Faced with over 100 students at any one time, I set myself the task of learning their Chinese names and pronouncing them accurately. To help, I asked each student to give me an index card with a small photo id (very cheap and available in shops all over China) with their names and three personal facts about themselves. I also had the students sit in the same seat for several weeks so that I could match the pictures with the real faces and names. And unknown to them, I prayed for each student by name before class, using some of the details they had revealed of their lives on the cards and adding details I gleaned from their papers through the course. It is much harder to forget someone whom you pray for by name day after day.

Quickly my students no longer looked all alike. I had broken through my own self-imposed isolation.

1 Corinthians 9:16-23

Except for the politicians and sales persons among us, few of us even aspire to be “all things to all people.” Being able to do that certainly was one of the features of Saint’s phenomenal success rate in winning people over to accept Christianity. He also had the benefit of not having everybody see how he shifted from place to place. There were neither cameras. nor cell phones to share the pictures.
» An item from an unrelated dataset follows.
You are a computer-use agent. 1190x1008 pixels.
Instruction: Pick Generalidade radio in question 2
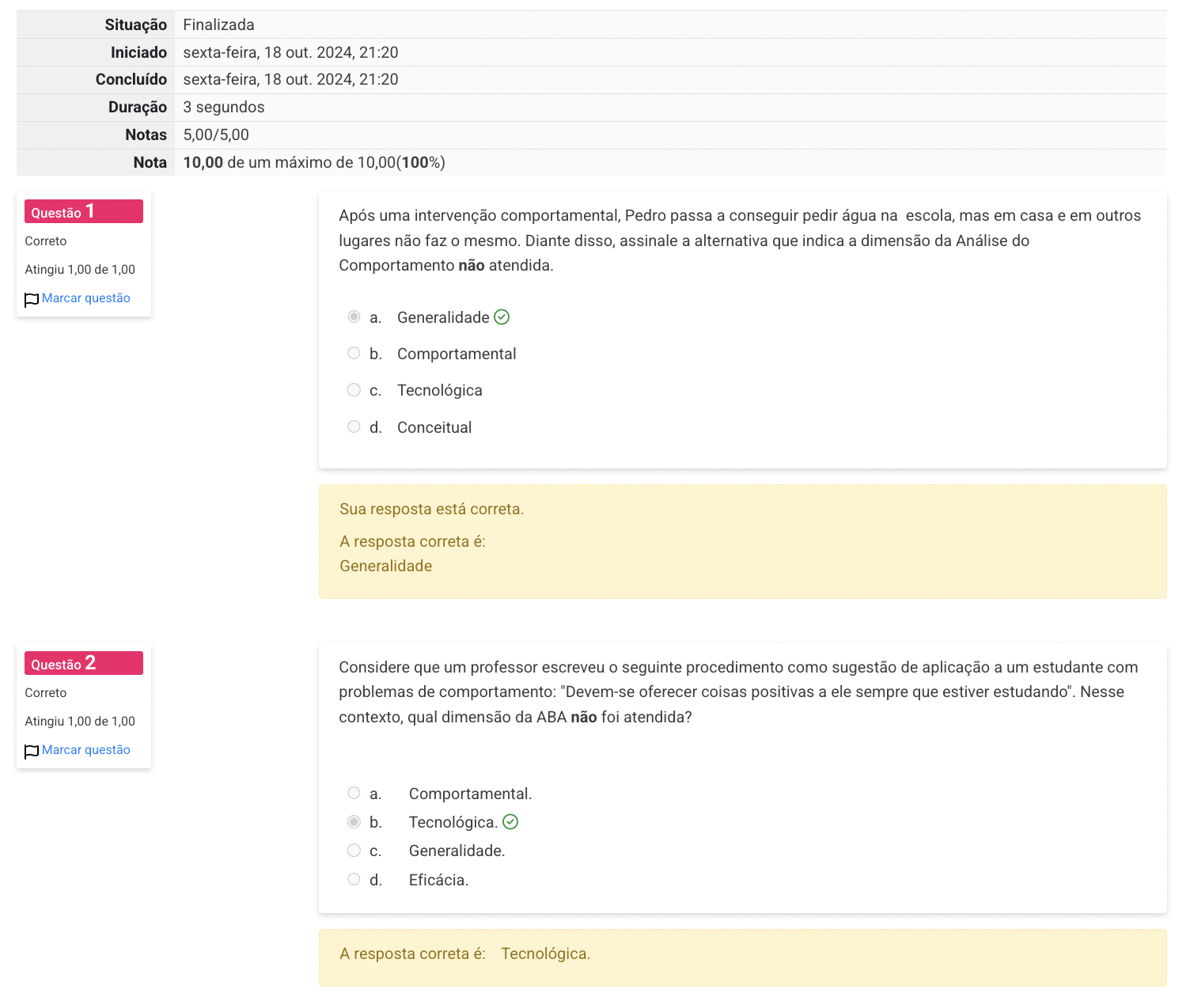(x=354, y=850)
Some see it as hypocritical for a persons to drink wine with those who drink wine, but to be a teetotaler with those who think it is wrong to drink.


Visiting home from my first job teaching
I read an ad in THE STAR.

"Want to go, Dad? Isaac Stern is here
tonight for the Knox Music Club."

From 7th grade onward, Dad had sat with me
on the hard seats at the high school
for all recitals in the Club's season.

Dad's closest classmate in college
was Knox S., named 'Knox'
for his mother's people, who
for three generations had brought "culture"
to our mill and foundry town.

Mother begged off to play bridge during our adventures.
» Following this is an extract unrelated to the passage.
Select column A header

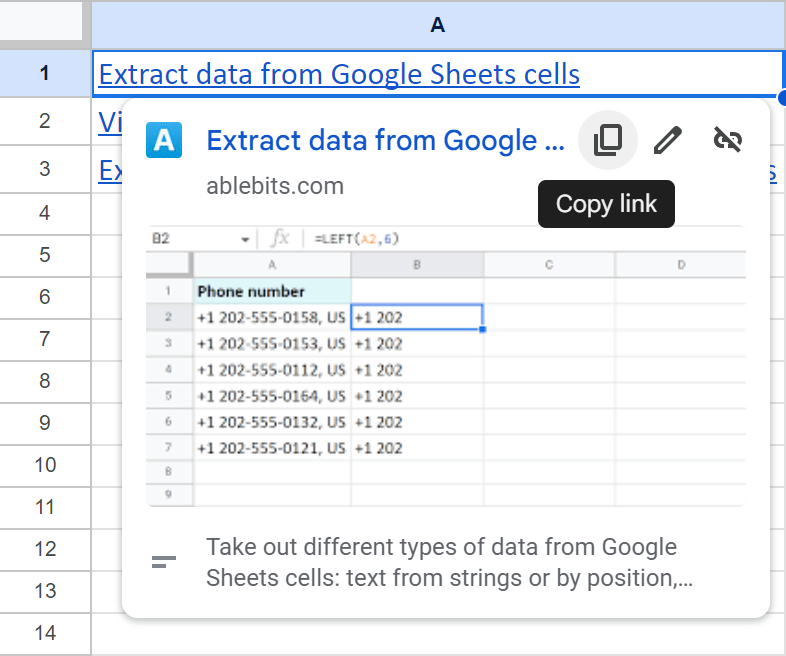pos(437,25)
"Want me to call for tickets?" I asked,
excited. Stern was better fare
than the Club used to draw.

"I hope you'll go, but I have a confession
that only now is it time to make,"
Dad said; "I don't really like classical."

"But all those times, and you said you liked it!"

He smiled.

"Knox liked it. Other classmates liked it.
They had a treasure that would not open for me.
I knew you might close your ears too soon
if I helped you to."

Almost I mistook it for hypocrisy,
but Stern's recording covers me
half a century later in Dad's love.

-- Louie Crew

First appeared in Ithuriel’s Spear from May 2007

Mark 1:29-39

This text is studiedly ordinary in the life of Jesus as he goes about healing and casting out demons.

Recently a student contacted me through the internet for help with an undergraduate paper that he was writing on formal exorcism in The Episcopal Church. A former dean of his cathedral parish is famous for his charismatic services of healing and is rumored to have done exorcisms. The student was not able to find any official liturgy for exorcism in The Episcopal Church. The authority for any such services, like the authority for any other liturgical innovation for local needs, rests with the bishop, as indicated on Page 13 of the Book of Common Prayer.

Many Episcopalians are comfortable with the administration of oils while praying for healing; but most Episcopalians are uncomfortable with “faith healing liturgies” like those used in charismatic and some evangelical congregations. If you have a physical ailment, most Episcopalians will direct you to a physician. It you claim to be possessed of demons, Episcopalians typically will send you to a psychiatrist.